**HOW TO COMPLETE THIS TASK**. In the entries that follow, locate the line with "The height and", then restate that line and all later lines exactly as they appear, leaving pictures out.

**PROVIDED DATA**.
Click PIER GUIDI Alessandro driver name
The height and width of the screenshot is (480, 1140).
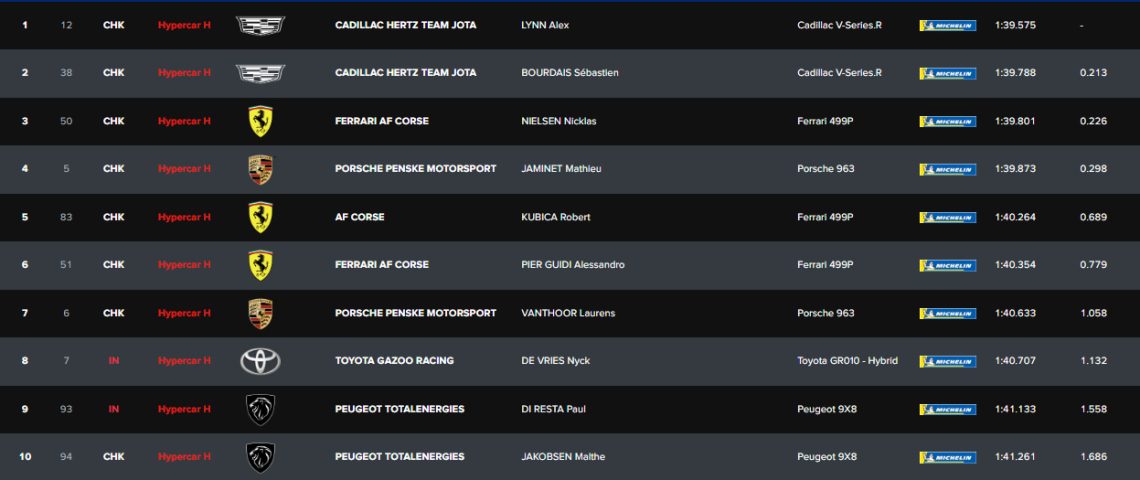point(573,265)
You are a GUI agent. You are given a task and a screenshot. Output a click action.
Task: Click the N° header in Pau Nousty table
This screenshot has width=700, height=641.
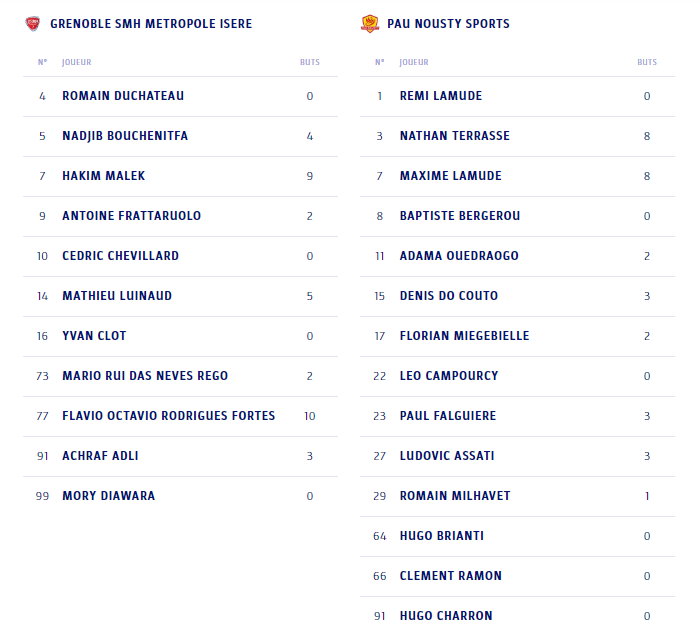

**ANSWER BOX**.
The height and width of the screenshot is (480, 1140).
point(573,265)
You are a GUI agent. You are given a task and a screenshot. Output a click action.
Task: Click the N° header in Pau Nousty table
This screenshot has width=700, height=641.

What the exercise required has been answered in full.